**The problem:**
Go through the data below line by line. Give only the number of lines that contain "Ҳаёт".

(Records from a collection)
%%

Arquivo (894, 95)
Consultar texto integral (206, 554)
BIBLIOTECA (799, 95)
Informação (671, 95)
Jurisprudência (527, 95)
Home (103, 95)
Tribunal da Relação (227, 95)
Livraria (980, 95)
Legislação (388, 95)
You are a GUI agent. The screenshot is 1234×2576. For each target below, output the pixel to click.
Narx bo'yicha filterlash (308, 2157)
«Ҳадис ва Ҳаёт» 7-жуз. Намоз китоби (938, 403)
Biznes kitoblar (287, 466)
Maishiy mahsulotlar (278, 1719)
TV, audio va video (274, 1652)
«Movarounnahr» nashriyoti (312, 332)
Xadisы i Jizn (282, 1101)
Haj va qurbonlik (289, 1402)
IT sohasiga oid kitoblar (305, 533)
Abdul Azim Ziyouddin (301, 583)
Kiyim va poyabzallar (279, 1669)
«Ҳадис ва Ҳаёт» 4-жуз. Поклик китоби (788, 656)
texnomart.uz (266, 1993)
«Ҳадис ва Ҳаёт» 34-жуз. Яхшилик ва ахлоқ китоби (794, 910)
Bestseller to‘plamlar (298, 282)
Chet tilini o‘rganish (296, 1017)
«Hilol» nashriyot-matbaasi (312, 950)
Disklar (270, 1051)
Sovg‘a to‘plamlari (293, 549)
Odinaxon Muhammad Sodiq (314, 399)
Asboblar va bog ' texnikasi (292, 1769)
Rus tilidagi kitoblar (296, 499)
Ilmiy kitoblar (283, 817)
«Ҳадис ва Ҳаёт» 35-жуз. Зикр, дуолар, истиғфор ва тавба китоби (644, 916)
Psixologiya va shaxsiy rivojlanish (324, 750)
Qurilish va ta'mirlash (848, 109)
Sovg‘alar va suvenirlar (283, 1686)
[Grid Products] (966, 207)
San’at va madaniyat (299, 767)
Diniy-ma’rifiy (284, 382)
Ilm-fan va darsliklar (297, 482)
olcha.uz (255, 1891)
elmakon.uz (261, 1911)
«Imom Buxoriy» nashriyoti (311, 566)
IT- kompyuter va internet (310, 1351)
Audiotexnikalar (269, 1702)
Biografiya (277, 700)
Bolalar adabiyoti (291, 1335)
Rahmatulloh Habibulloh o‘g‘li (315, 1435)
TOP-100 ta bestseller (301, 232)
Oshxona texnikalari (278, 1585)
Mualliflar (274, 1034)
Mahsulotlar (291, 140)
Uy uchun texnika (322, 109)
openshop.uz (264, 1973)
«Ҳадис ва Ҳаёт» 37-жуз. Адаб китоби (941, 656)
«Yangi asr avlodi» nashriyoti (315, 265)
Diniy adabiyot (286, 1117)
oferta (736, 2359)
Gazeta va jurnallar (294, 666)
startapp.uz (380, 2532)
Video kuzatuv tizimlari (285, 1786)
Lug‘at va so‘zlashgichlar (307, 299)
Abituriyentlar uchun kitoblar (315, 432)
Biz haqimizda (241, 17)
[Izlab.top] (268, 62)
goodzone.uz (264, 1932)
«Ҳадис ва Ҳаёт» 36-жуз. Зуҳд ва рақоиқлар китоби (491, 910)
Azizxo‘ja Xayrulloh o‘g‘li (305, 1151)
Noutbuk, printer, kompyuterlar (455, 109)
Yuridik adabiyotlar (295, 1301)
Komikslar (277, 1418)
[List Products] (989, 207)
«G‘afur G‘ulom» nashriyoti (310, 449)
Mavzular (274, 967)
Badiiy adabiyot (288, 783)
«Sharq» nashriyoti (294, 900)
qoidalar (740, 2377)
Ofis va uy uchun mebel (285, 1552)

%%

**Written response:**
6